(DATA FOR REVIEW)

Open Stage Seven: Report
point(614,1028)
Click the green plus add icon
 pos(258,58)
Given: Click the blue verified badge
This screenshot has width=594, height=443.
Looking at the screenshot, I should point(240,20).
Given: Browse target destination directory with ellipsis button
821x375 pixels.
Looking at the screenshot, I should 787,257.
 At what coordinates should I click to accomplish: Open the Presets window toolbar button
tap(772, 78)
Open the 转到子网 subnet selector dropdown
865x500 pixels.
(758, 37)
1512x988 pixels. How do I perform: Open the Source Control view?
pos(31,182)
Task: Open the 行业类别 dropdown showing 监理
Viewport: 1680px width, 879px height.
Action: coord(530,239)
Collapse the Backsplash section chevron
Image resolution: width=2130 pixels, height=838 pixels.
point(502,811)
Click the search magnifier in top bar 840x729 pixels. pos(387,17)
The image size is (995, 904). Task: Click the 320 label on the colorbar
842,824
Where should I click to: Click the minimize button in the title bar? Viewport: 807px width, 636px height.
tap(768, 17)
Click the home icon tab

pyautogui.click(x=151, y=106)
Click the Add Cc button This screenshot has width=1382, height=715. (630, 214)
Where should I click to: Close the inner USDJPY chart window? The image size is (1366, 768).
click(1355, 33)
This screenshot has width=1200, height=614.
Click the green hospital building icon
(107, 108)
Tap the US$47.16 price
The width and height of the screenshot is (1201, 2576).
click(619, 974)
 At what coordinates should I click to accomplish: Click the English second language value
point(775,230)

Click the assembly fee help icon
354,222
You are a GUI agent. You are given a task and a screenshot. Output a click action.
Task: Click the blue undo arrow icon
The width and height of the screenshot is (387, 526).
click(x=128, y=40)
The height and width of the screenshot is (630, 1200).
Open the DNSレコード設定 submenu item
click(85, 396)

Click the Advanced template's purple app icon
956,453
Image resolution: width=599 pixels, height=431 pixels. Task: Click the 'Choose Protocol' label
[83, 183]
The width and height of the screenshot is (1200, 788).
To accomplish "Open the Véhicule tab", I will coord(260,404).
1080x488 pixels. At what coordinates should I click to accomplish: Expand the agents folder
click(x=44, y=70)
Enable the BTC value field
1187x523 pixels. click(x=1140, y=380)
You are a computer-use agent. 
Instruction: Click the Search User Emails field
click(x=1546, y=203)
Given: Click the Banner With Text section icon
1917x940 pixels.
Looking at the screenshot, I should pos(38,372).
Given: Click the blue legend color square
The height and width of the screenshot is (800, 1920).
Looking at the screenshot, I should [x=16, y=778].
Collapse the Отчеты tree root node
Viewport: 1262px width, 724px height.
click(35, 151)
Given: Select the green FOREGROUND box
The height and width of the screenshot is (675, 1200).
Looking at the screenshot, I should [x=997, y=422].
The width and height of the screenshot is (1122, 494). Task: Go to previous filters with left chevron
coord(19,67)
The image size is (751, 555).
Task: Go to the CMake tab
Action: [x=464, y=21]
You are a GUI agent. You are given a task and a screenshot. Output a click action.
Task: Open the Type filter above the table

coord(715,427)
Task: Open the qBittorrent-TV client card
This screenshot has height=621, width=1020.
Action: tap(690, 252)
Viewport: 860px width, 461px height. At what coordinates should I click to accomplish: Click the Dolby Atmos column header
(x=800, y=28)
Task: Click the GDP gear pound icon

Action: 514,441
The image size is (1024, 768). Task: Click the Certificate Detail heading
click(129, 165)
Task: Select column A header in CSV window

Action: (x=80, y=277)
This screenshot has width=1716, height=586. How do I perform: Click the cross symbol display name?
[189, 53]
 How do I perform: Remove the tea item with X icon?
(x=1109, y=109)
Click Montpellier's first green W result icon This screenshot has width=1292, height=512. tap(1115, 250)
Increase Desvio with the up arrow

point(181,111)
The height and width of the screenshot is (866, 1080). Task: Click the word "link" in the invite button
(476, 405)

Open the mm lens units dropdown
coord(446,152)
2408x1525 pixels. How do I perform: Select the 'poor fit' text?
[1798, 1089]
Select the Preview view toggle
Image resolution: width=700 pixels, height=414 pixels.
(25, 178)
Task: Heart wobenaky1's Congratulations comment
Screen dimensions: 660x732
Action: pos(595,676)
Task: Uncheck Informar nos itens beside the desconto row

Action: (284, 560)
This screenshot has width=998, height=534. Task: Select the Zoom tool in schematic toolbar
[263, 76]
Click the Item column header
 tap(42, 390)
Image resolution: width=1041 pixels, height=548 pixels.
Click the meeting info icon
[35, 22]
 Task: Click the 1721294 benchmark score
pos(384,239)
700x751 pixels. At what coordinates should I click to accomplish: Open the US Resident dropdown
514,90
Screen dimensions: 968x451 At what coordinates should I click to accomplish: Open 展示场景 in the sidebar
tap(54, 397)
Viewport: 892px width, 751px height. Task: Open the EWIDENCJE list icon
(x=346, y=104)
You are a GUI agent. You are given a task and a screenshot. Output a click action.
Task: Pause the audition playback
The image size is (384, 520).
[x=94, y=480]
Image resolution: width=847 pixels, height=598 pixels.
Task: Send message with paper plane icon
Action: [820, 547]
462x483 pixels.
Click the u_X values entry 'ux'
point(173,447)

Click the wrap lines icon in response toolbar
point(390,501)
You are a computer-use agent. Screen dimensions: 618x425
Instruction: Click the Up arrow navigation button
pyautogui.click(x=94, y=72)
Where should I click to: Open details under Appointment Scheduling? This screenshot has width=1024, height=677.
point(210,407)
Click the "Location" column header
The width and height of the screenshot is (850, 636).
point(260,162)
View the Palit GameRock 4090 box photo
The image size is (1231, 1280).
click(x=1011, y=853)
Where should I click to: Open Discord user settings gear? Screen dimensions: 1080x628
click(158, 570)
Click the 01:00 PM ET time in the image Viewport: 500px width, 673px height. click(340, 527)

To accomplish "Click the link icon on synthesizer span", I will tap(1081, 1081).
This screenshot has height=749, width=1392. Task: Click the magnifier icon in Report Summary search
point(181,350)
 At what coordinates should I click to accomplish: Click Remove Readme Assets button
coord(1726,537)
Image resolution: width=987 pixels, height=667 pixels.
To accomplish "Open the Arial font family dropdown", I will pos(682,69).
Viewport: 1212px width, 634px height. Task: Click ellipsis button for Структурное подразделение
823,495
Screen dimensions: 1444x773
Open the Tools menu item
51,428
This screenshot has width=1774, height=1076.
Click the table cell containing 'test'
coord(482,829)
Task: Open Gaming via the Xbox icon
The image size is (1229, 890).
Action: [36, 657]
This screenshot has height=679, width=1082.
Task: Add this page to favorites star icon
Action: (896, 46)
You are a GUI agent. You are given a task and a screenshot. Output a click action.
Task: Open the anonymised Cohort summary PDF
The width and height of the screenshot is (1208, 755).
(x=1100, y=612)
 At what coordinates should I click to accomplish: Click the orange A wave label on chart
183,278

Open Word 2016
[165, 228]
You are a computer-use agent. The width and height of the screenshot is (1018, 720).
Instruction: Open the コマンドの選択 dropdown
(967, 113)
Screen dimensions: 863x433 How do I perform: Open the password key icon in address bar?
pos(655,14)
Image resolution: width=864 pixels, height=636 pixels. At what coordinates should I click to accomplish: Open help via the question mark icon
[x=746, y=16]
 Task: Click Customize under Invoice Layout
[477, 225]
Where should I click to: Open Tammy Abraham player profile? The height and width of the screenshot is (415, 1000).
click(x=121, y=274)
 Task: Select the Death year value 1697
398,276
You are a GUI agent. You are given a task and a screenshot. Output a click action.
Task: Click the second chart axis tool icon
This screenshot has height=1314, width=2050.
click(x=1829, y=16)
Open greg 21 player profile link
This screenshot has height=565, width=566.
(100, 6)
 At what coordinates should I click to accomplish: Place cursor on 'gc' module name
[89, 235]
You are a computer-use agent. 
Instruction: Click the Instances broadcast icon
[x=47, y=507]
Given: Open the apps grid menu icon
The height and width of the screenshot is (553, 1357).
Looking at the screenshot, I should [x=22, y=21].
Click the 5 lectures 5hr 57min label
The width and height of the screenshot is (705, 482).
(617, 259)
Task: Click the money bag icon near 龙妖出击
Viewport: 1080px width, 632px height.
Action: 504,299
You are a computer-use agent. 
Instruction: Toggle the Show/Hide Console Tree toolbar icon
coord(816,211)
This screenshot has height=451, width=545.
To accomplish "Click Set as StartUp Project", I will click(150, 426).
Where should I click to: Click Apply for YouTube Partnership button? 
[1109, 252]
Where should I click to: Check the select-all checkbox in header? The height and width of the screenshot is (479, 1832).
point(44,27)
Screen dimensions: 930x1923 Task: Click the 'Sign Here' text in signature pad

(End DATA FOR REVIEW)

Copy out each line in the listing that has the word "will".

To accomplish "Open the Véhicule tab", I will coord(260,404).
To accomplish "Click the link icon on synthesizer span", I will tap(1081, 1081).
To accomplish "Open the Arial font family dropdown", I will pos(682,69).
To accomplish "Click Set as StartUp Project", I will click(150, 426).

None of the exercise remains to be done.